Start of PAGE TEXT

Restart component immediately after crash (development use):

use airssys_rt::supervisor::RestartStrategy;

let config = SupervisorConfig {
    max_restarts: 10,
    within_duration: Duration::from_secs(30),
    restart_strategy: RestartStrategy::Immediate,
};

Use When:

Development and testing
Transient failures expected
Fast recovery more important than avoiding cascading failures

Avoid When:

Resource exhaustion causes crashes (immediate restart amplifies problem)
External dependency failures (restart won't help)

Delayed Restart¶

Restart with fixed delay (production default):

let config = SupervisorConfig {
    max_restarts: 5,
    within_duration: Duration::from_secs(60),
    restart_strategy: RestartStrategy::Delayed {
        delay: Duration::from_secs(5),
    },
};

Use When:

Transient external failures (API rate limits, network hiccups)
Give external systems time to recover
Production deployments with moderate failure rates

Benefits:

Prevents rapid restart loops
Allows external dependencies to stabilize
Reduces supervisor overhead

Exponential Backoff (Recommended)¶

Restart with increasing delays:

let config = SupervisorConfig {
    max_restarts: 10,
    within_duration: Duration::from_secs(300),
    restart_strategy: RestartStrategy::ExponentialBackoff {
        initial_delay: Duration::from_secs(1),
        max_delay: Duration::from_secs(60),
        multiplier: 2.0,
    },
};

Delay Sequence:

1^st restart: 1s
2^nd restart: 2s (1s × 2.0)

End of PAGE TEXT
Start of MATERIALS PROVIDED

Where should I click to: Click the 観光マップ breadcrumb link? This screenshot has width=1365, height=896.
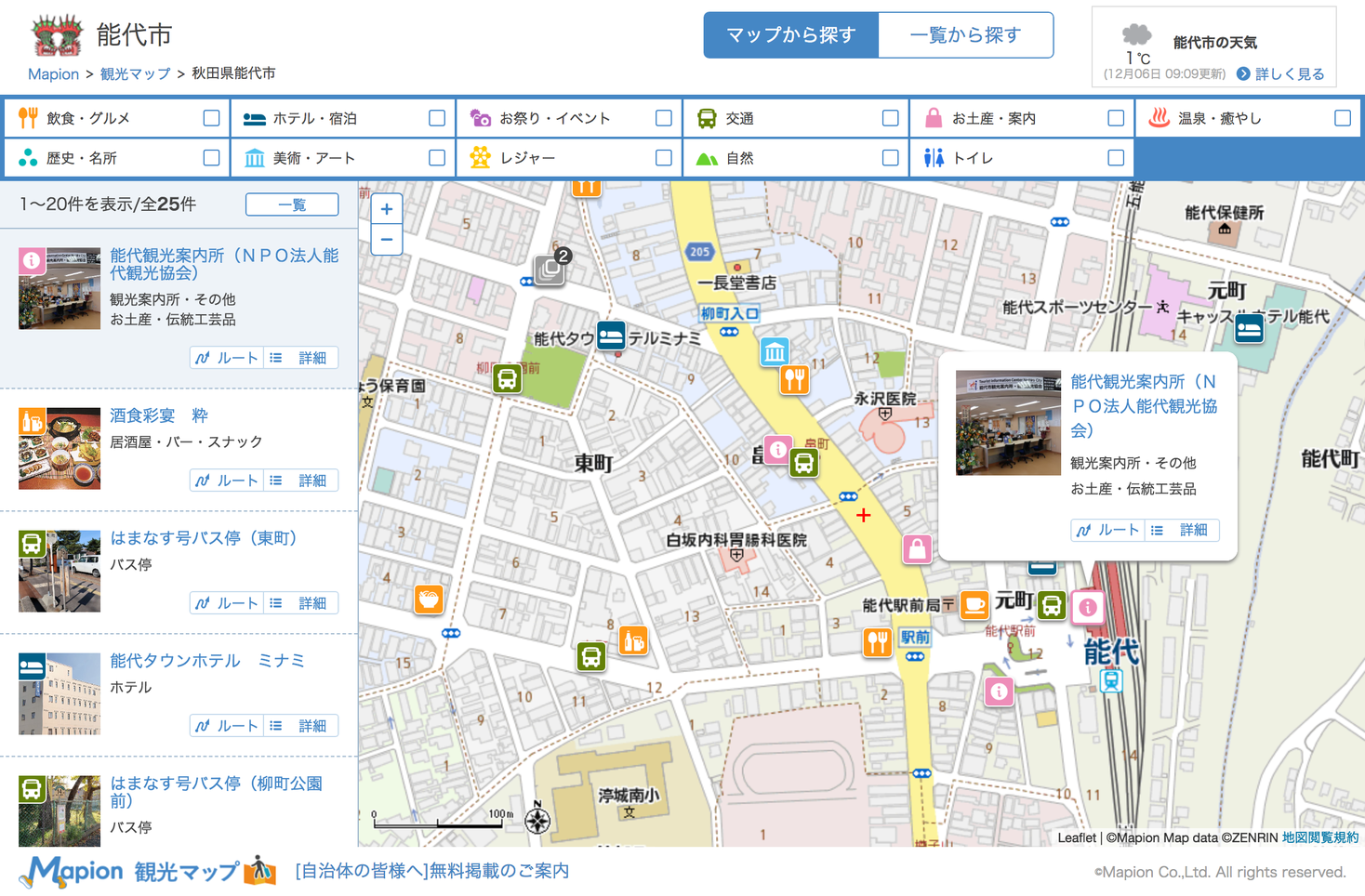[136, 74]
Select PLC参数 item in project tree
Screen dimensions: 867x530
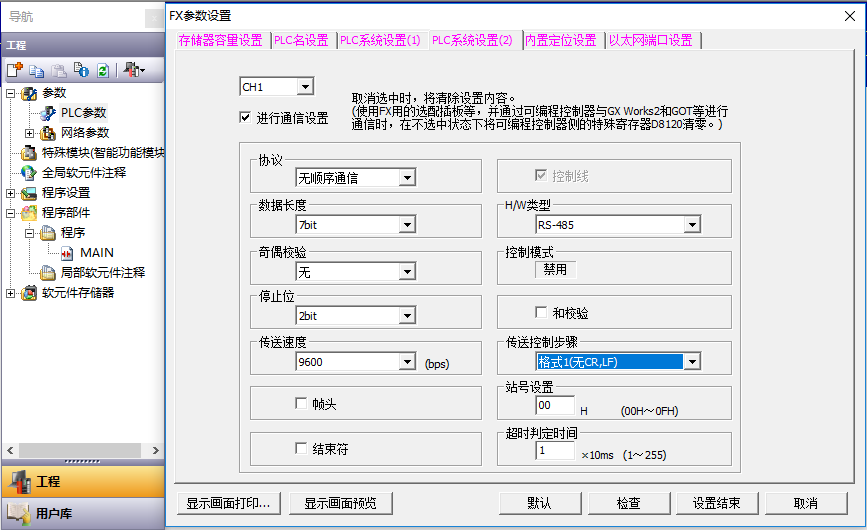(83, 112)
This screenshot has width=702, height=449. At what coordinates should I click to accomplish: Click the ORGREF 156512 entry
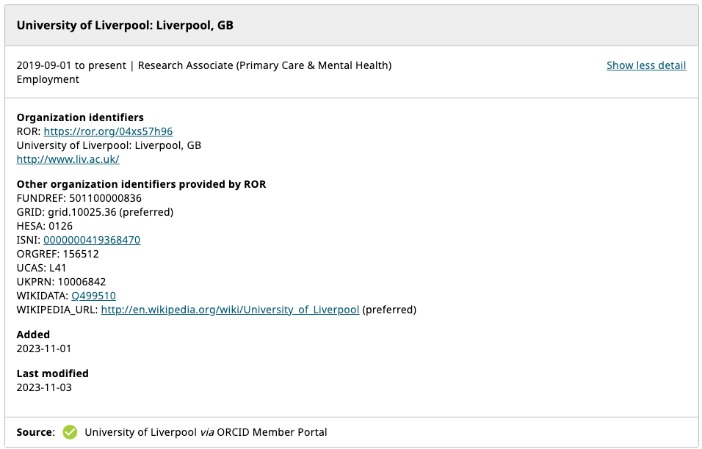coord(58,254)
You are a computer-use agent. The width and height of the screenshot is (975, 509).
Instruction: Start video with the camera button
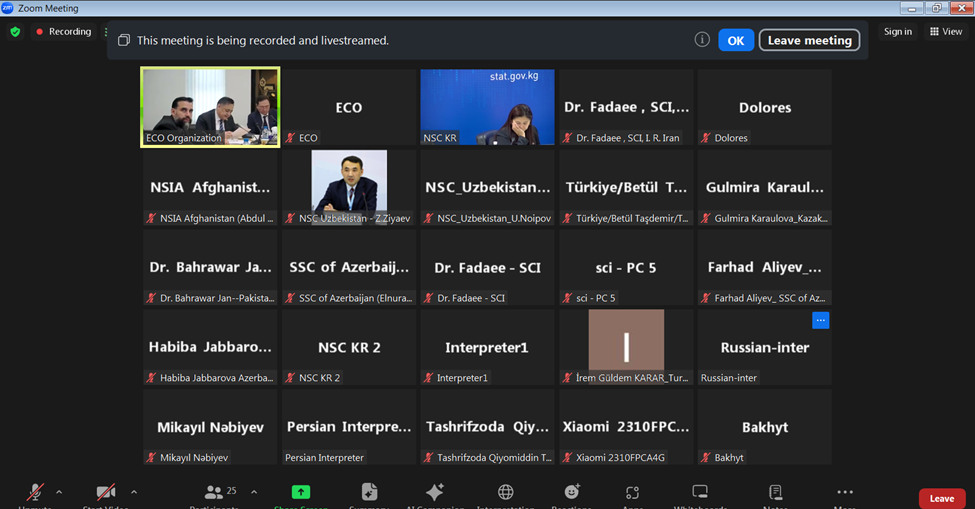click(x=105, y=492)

End of MATERIALS PROVIDED
Start of MATERIALS PROVIDED

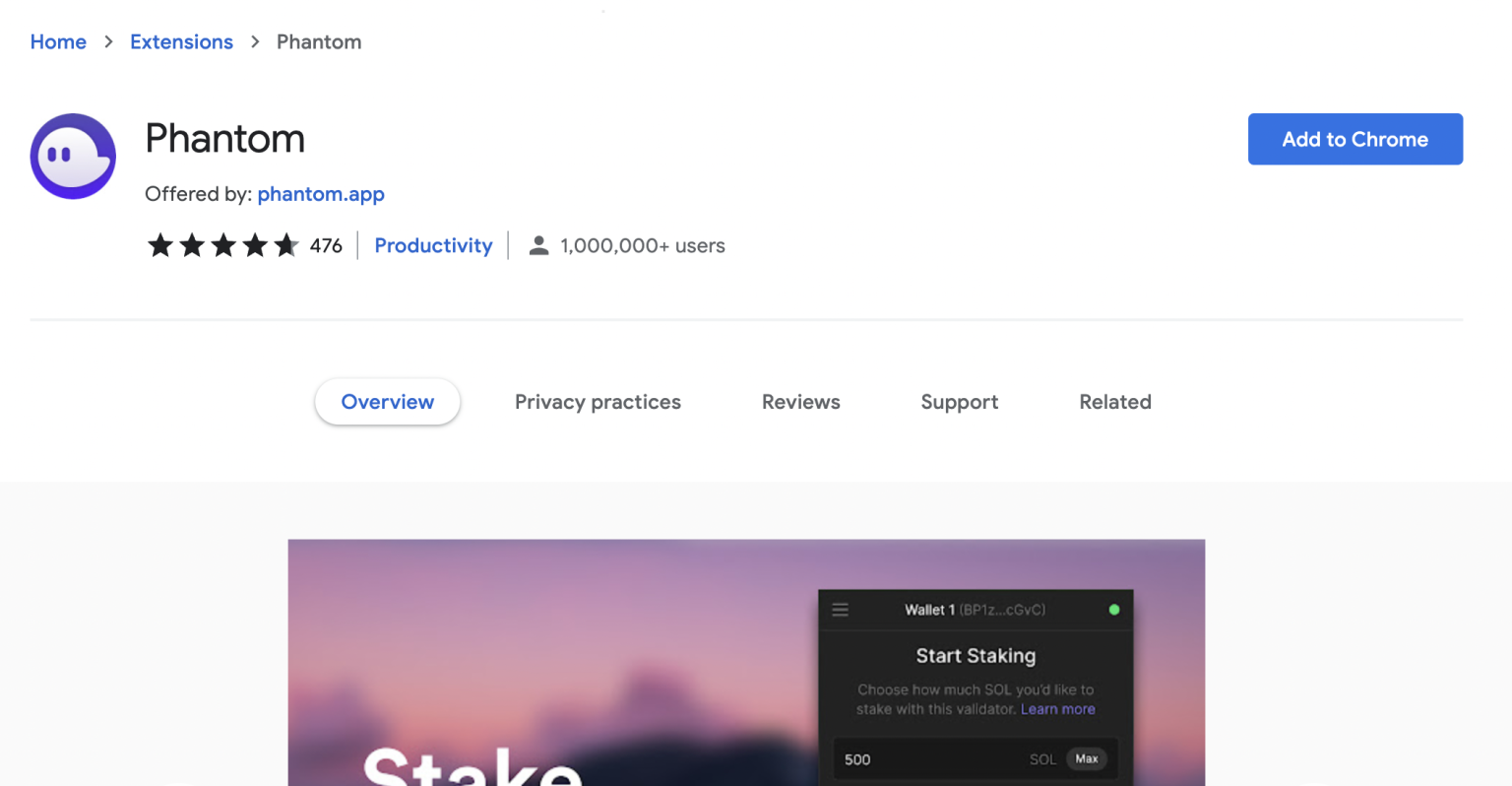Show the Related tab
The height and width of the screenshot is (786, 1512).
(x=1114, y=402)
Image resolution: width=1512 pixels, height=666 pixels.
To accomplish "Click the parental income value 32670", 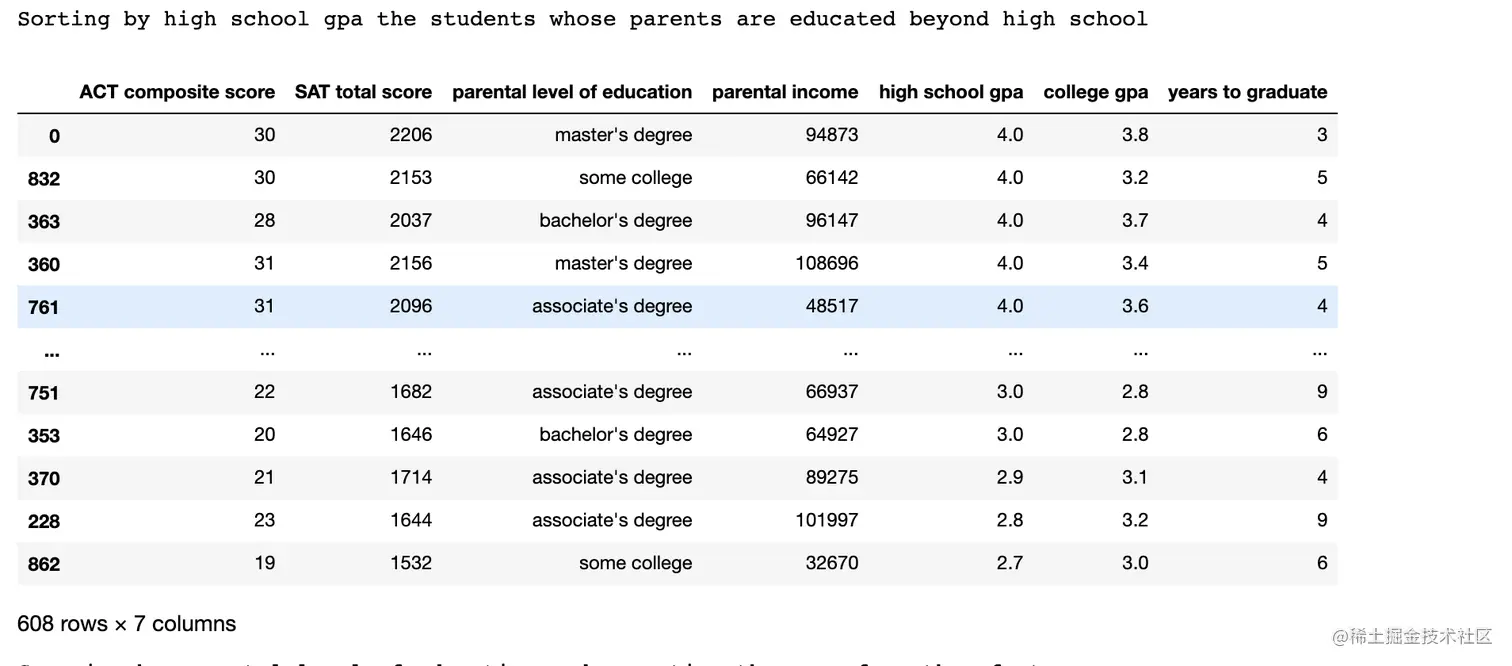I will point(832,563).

End of MATERIALS PROVIDED
Start of MATERIALS PROVIDED

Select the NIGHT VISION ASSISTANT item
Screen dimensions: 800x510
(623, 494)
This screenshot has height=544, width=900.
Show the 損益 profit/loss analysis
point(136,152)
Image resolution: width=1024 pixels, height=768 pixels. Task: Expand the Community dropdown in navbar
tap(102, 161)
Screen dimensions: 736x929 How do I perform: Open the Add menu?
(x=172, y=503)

End of MATERIALS PROVIDED

TASKS TO PERFORM
#1 In the restart strategy page, list every benefit given for the delayed restart strategy.
#2 Count how many lines of the entries contain the string "screenshot", with case significant, and reply with the number alone.

RESPONSES IN ORDER
#1
Prevents rapid restart loops
Allows external dependencies to stabilize
Reduces supervisor overhead

#2 5